In some ways, Outposts are reminiscent of the Intelligence Community’s Secret Region, an AWS-compatible Data Center hosted on the government’s property and operated by AWS-certified government employees. This isn’t exactly a national secret… the CIO of the CIA discussed it openly at AWS Public Sector in 2017, and said it was “the best decision we’ve ever made.” Now enterprises can make a similar decision.
Even More Instances!
AWS is always releasing new instance types. If you’re taking the AWS certification exams, as dozens of CloudCheckr employees recently did, you might have heard of the mnemonic Dr. McGIFT Px, an acronym coined by the trainers at A Cloud Guru to help you remember each instance type. Well, be prepared to add a few more letters. One of the newest EC2 instance types is A1, featuring ARM processors for the first time instead of Intel. C5n enhances the C5 family with 100 Gbps of networking throughput. Finally, P3dn instances also offer 100 Gbps of networking throughput and can provide 8 NVIDIA Tesla V100 GPUs with 32GB of memory each, 96 custom Intel Xeon vCPUs and 2 TB of local SSD storage. These will be in high demand for High Performance Computing (HPC) simulations. As Corey Quinn put it, Amazon has declared war on the Alphabet… not Google’s parent company, but the actual 26 letter alphabet! It gives new meaning to the Amazon logo, with the smiling arrow pointing from A to Z. What will AWS name their instances when they run out of letters? Will they resort to Greek?!
Serverless vs. Containers
Despite the new instances, AWS is also doubling down on Serverless, with an enhancement for Lambda called Lambda Layers. This allows developers to more easily manage code that can be shared between different Lambda functions and allow the use of custom runtimes. If this looks similar to Containers with Docker, there’s a reason. This comes at a time when developers are considering moving from EC2 instances to Containers, and now AWS can encourage them to skip containers altogether in favor of Lambda with Layers.
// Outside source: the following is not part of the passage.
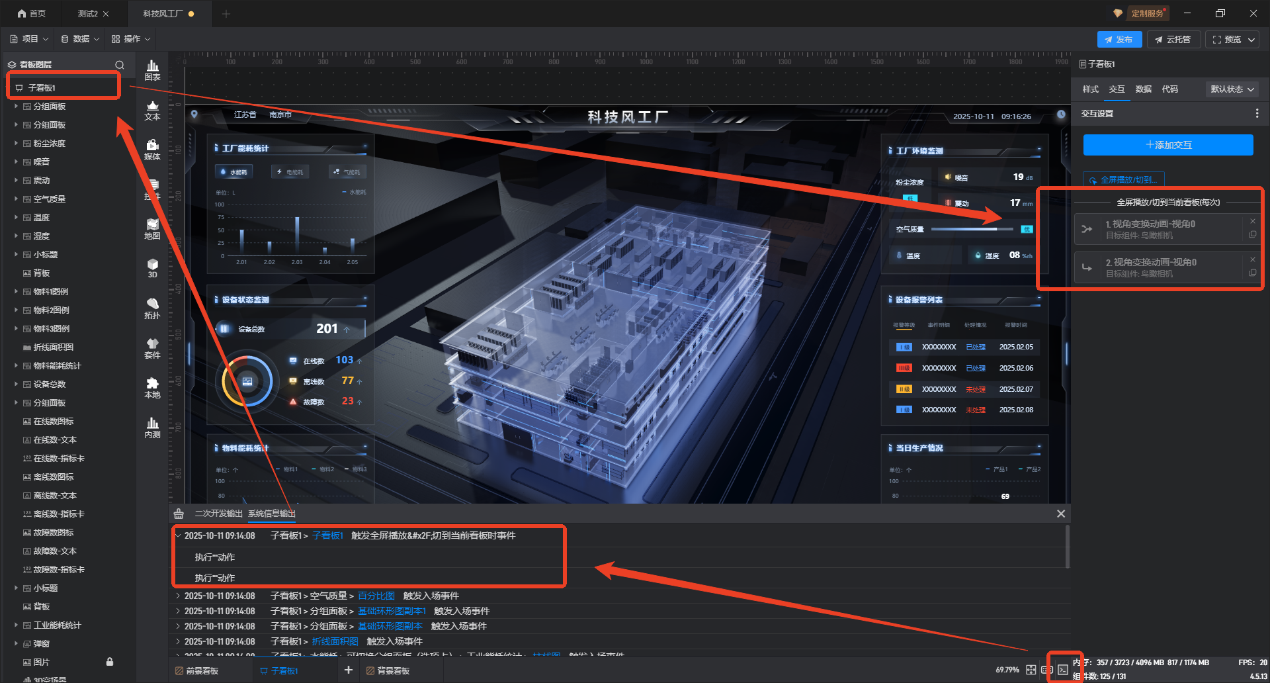Open the 二次开发输出 output tab
Screen dimensions: 1270x683
(218, 514)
Personally, this means I can run my existing PHP code on Lambda Layers without having to port it to JavaScript, Python or another Lambda-native language.
Database Wars
Amazon may be in a head-to-head battle with Microsoft Azure for cloud computing services, but they have their eyes focused on Oracle when it comes to databases. Just like with Lambda, Amazon is trying to remove the complexities, not to mention high price, of running a database on Oracle. Between RDS, Aurora, DynamoDB, and Redshift, AWS has solutions for OLTP, MySQL, NoSQL, and OLAP / Data Warehousing, respectively. Amazon Aurora Serverless was announced a year ago and is another example of removing complexity, as users could simply pay for the MySQL database functionality they needed.
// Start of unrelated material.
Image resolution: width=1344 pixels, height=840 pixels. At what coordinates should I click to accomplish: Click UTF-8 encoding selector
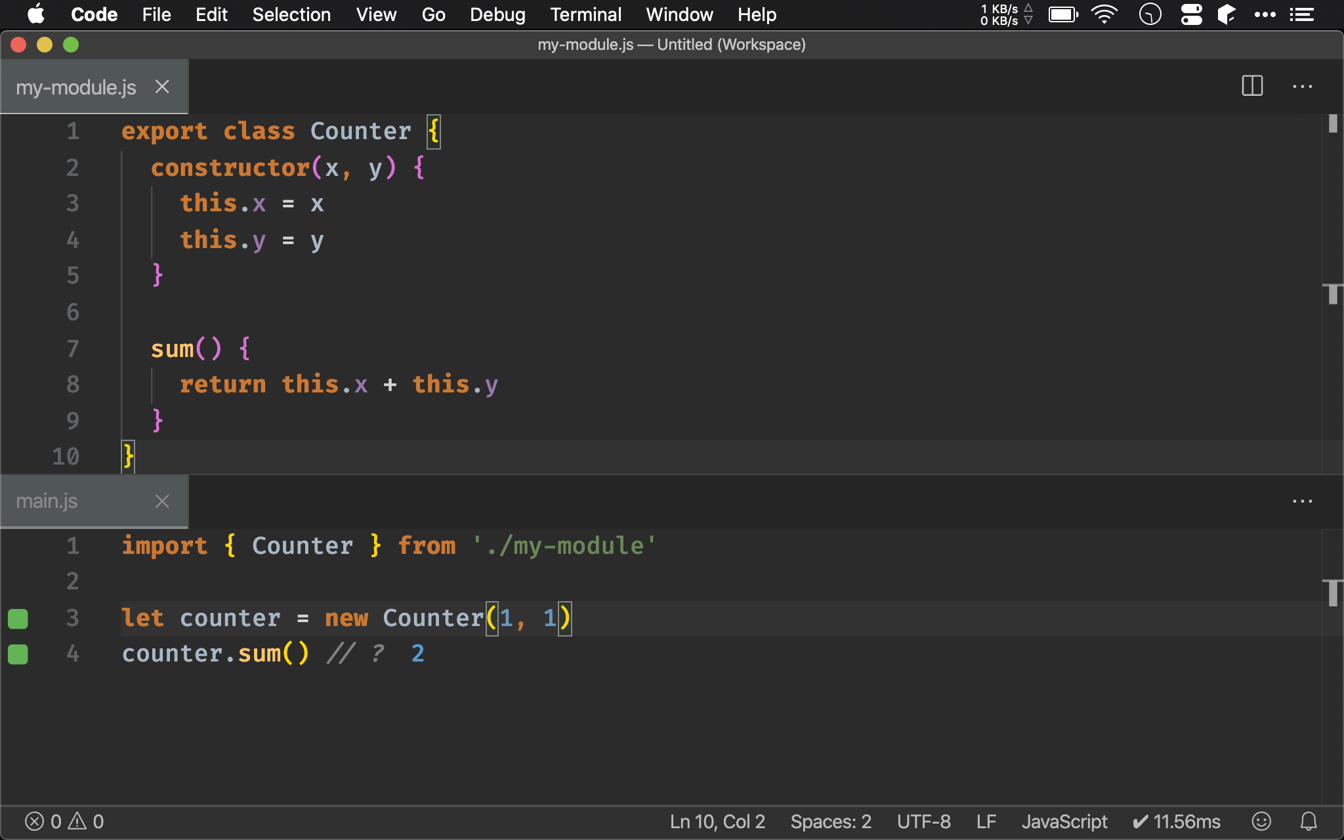[923, 822]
This year, AWS introduced DynamoDB On-Demand, which does a similar job for NoSQL databases. If you have a low-volume NoSQL database, you don’t have to pay for 24×7 service. And if you want to perform database transactions, they also introduced support for DynamoDB native, server-side transactions with atomicity, consistency, isolation and durability (ACID) all of which means you can do business with DynamoDB and be confident your data is safe. When you combine these enhancements for DynamoDB and last year’s Aurora Serverless, it’s pretty clear that AWS wants you to have no excuses for abandoning Oracle, even as AWS moves to abandon Oracle themselves!
One thing is clear. AWS has a lead on Microsoft Azure and Google Cloud Platform, and they are pressing harder than ever before on the gas pedal. In 2019, Amazon is looking to turn attention toward its security capabilities, with the announcement of a brand new conference called AWS re:Inforce. The conference will take place at the end of June in Boston.